In this work, we have presented nine different strategies that can be applied to handle nonconforming individuals when applying EAs encoding model fragments. The strategies presented are generic and include only constraints that are derived directly from MOF, making them independent from the domain of application (Induction hobs and train control systems in this work). Bigger improvements in performance could be achieved if the strategies were tailored with domain knowledge and adapted to specific problems. The nine strategies have been applied in combination with two different fitness functions to solve feature location problems from two different industrial domains, providing statistically significant results and comparison among them. The evaluation using the optimal fitness shows that some of the strategies were able to boost the search process, resulting in a lower number of generations needed to reach the solution (ten times fewer generations in the most extreme case) and less time spent. The evaluation using the textual similarity fitness confirms the results, showing that the strong encoding and closed operation strategies were able to outperform the baseline in terms of solution quality for both case studies.

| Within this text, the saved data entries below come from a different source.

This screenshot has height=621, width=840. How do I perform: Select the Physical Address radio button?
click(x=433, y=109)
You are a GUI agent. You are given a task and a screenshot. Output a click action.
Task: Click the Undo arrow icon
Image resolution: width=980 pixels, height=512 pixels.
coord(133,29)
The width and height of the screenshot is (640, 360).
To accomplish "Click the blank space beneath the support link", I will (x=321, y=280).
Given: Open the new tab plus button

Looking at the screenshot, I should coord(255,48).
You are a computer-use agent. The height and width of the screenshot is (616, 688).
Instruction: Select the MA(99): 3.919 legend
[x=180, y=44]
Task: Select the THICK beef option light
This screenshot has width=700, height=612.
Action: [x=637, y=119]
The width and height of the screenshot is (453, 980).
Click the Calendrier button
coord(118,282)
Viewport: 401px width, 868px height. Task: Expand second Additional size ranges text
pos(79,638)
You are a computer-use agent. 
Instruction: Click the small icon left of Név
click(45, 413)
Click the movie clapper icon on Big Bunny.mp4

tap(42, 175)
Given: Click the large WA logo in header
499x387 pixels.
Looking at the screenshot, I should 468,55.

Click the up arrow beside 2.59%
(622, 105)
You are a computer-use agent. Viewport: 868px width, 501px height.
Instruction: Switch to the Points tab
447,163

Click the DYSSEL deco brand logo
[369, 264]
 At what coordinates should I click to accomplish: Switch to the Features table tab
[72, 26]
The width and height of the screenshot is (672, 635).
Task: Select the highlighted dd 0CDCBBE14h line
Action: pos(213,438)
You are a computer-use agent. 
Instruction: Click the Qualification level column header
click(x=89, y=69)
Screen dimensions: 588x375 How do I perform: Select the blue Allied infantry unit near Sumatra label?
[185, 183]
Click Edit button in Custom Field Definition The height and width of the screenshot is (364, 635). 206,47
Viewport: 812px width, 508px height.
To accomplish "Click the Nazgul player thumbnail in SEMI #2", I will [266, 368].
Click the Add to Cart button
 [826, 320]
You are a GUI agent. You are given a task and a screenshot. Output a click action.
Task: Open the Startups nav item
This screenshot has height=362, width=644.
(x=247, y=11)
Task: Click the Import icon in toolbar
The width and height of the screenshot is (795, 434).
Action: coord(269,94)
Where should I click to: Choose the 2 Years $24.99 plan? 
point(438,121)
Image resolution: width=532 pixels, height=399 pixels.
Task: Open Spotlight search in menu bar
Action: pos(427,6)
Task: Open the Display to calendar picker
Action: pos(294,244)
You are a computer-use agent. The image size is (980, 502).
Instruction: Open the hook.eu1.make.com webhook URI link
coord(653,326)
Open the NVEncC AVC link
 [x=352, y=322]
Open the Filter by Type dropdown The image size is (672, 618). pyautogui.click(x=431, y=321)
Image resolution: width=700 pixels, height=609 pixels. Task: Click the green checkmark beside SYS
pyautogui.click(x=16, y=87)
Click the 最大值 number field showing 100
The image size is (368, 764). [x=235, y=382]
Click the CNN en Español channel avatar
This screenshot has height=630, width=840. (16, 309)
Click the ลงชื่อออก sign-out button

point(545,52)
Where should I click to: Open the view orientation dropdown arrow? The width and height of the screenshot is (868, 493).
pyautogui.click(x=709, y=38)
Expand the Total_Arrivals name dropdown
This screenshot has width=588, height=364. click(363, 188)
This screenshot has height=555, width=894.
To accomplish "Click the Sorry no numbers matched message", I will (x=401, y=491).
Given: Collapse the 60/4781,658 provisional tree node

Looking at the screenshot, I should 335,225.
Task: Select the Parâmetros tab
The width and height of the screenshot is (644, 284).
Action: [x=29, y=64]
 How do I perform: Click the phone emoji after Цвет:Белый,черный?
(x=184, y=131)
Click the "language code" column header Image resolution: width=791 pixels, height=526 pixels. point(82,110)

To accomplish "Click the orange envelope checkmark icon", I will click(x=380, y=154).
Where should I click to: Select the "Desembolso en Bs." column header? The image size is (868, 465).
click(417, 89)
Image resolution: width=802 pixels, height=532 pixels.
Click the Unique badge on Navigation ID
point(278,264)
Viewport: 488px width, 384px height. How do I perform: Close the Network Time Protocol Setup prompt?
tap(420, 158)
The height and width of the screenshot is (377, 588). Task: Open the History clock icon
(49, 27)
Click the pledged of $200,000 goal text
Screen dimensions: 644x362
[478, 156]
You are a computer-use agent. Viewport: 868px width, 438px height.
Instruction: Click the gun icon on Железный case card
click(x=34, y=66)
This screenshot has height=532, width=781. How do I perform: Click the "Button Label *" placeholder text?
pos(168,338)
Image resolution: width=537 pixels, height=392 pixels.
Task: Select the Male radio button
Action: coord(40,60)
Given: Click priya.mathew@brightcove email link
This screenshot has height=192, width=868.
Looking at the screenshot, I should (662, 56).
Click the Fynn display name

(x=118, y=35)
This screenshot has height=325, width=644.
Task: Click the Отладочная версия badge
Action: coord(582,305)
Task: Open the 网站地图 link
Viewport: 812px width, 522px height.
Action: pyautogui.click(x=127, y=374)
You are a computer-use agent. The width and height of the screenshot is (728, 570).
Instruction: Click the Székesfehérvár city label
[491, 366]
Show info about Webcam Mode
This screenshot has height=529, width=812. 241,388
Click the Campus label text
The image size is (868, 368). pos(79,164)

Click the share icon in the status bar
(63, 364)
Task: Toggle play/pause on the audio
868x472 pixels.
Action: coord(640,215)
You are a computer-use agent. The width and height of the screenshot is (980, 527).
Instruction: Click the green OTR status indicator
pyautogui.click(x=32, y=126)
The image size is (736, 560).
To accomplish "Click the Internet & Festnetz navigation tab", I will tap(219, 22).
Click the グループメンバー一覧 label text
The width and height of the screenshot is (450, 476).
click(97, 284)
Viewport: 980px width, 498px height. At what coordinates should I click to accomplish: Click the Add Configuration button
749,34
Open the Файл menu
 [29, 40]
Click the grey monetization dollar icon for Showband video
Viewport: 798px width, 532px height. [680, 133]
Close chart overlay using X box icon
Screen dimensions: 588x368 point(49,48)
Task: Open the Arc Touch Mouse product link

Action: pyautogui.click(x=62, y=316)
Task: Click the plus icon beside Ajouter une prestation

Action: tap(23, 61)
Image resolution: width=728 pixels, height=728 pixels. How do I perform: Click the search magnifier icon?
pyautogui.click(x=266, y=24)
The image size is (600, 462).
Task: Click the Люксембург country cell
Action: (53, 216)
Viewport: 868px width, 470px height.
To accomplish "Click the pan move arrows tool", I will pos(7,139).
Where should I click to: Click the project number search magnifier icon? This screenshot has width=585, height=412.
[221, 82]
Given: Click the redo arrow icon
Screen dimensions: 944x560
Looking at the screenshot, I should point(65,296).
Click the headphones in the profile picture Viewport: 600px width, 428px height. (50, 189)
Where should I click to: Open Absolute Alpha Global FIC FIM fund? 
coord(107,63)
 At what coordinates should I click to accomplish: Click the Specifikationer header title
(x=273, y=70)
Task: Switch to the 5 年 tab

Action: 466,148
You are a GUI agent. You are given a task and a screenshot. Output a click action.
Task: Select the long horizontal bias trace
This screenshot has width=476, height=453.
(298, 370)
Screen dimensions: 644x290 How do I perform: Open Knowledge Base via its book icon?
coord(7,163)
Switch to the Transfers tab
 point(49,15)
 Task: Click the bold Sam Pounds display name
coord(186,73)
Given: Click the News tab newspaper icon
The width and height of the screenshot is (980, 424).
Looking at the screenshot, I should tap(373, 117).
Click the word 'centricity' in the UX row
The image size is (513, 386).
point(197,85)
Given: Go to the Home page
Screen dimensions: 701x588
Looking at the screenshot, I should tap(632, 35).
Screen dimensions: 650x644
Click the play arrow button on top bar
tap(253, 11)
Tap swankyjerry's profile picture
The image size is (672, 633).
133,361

From the related work analysis performed, we have discovered that strategies for handling nonconforming individuals are being applied by some researchers using SBSE solutions to solve MDE problems, but its spread is not generalized yet. To help in the spread of this kind of strategies, an open-source implementation of the nine generic strategies has been made publicly available in order to facilitate its adoption by the community. In addition, we provide insights of the behavior of the different strategies when solving the feature location problem that could benefit other practitioners when choosing which strategy should be applied when solving his MDE problem. We believe that this work could lead to the application of strategies for handling nonconforming individuals that yield to the results faster by more researchers of the SDMDE community. Similarly, we expect more research to evaluate if the results are similar when applying the strategies to other SBMDE problems and when adapting them to work with other encoding if required by the problem. As a result, new generic strategies may emerge, resulting in a catalogue of strategies that can be reused and improved by the community.